Rumour, gathered at the stage door, and in the more intimate circles of the profession, averred that the handsome singer was in love with Corsini. He had also his impressions of his sister in connection with the handsome young Italian. He had watched them together in that prolonged conversation on the night of the concert at the Zouroff Palace, on quitting which, Corsini had been abducted.

Rapidly in his own mind, he reconstructed the sequence of events. Madame Quéro was in love with Corsini. He gnashed his teeth as he remembered he had been fool enough to suggest to the Spanish woman that Corsini must disappear. She had acted on that hint and come straight to the Palace to invoke his sister’s assistance in rescuing Corsini.

His sister was in love with Corsini herself. The two rivals had united to save their common lover, and their measures had been well taken. The police had met the carriage at Pavlovsk, rescued the drugged and inanimate Director of the Imperial Opera, and brought him safely back to St. Petersburg. And, in the capital, so Zouroff was assured by his spies, he was being safely guarded by Beilski’s men. The Government and the police were proving themselves very cunning, almost as cunning as Zouroff himself.

So far he had reasoned things out very logically. Now came the one thing for which he could not account. To La Quéro he had given no details, and as he had not given them to her, she could not communicate them to his sister. Here was a final stop.

And yet, the carriage containing Corsini, drugged and bound, had been surrounded at Pavlovsk by the police. Somebody, then, had given information. Who was that somebody?

His suspicion fell at once on Fritz, the German, chiefly, perhaps, because Fritz had been found guilty of minor acts of disloyalty in previous transactions. For a man of his acute intelligence, it was, perhaps, a little surprising that he did not, at first hand, suspect Peter.

But Peter had just disarmed his suspicions by handing to him Madame Quéro’s card.
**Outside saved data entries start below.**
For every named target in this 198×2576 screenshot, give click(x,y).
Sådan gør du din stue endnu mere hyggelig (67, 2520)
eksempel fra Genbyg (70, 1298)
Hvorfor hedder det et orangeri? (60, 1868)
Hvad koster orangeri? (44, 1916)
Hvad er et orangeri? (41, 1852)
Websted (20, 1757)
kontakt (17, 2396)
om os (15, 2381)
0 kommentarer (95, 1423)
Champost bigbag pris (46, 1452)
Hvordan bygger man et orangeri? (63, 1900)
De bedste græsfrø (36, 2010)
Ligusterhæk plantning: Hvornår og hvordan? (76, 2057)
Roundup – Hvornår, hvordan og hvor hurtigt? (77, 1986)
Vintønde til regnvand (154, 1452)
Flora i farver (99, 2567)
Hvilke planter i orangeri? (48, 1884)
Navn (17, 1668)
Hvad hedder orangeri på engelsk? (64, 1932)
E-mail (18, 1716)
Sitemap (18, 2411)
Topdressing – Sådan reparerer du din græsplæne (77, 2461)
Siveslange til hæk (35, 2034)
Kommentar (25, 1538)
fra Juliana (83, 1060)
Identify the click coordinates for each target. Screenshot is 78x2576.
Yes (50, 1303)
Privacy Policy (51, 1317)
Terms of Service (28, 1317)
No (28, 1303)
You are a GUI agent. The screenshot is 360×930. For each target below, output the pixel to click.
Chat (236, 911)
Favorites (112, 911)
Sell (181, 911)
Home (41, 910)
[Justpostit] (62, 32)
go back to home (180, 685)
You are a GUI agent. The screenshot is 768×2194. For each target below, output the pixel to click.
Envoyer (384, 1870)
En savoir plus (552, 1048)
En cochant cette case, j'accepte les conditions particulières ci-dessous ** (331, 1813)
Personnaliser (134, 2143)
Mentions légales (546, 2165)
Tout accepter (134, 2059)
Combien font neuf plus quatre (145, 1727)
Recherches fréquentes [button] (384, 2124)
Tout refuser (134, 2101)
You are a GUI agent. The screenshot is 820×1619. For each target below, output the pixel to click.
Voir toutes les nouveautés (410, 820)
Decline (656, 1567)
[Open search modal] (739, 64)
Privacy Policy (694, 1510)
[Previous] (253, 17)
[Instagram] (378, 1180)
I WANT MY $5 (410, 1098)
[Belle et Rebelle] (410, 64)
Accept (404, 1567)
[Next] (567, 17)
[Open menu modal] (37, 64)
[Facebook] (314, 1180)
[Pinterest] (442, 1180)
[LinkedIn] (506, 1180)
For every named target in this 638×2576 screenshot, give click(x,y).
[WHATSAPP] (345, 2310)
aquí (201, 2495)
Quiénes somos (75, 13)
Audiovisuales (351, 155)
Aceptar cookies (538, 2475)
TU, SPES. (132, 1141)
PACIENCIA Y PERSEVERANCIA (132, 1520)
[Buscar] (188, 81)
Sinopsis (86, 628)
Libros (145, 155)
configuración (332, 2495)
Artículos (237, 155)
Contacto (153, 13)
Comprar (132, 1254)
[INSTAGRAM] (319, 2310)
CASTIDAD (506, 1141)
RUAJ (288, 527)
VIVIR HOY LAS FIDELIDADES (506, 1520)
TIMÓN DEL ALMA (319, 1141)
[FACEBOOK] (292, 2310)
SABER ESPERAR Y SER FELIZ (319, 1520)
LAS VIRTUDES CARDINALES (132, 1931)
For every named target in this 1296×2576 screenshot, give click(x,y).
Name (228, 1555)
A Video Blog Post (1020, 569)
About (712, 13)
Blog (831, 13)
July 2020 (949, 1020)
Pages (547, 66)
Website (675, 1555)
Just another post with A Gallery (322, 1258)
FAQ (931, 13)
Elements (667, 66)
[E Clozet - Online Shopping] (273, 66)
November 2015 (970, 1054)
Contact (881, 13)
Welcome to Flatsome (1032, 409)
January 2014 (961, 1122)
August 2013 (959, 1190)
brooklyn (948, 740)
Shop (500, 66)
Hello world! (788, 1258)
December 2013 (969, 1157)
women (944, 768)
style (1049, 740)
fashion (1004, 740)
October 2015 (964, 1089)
Yes, Peter was loyal, if every other person was tainted with treachery.

There emerged from his strenuous efforts to get at the truth some clear and certain facts, according to his own deductions, which were, of course, erroneous.

Madame Quéro had been informed by Fritz of the actual facts: that Corsini was to be kidnapped just outside the precincts of the Palace, that the carriage was to stop on its first stage on the Moscow road at Pavlovsk.

He had to admit that there were flaws in his reasoning. If Madame Quéro had got this information from Fritz, and she was resolved to save Corsini, she could have informed the police herself. Why had she come to the Palace, to invoke the assistance of Nada?

Pending his cogitations, he had recourse to stimulants, as was his wont on such occasions. Amid the fumes of alcohol he solved the problem, as he thought. Quéro, not wishing to appear herself, had made his sister her instrument. He ground his teeth, and vowed implacable revenge upon his once sweetheart, La Belle Quéro.

But his anger against his sister was hardly less burning. To think that this innocent young girl, only just out of the schoolroom, should dare to thwart his plans.

He burst into her sitting-room, his face red and inflamed from his secret drinking. She recognised the symptoms at once. He had one of his wild fits of brutal and unreasoning rage.

He attacked her at once, in unmeasured language.

“You are a disgrace to your sex,” he shouted wildly, “a disgrace to the noble house of Zouroff, to the name you bear.”

The young Princess looked at him calmly and steadfastly, with her clear gaze. He was a wild beast at the moment – she saw that; also gathered that he had been drinking heavily. Wild beasts are sometimes tamed by the eye. She never took her glance off him.

“Of what do you accuse me?” she asked in cold and cutting accents. “In what way have I, of all the members of our family, disgraced the house of Zouroff?”

The Prince spluttered forth his accusations. “You have disgraced yourself by falling in love with a strolling player, that mountebank, Corsini.”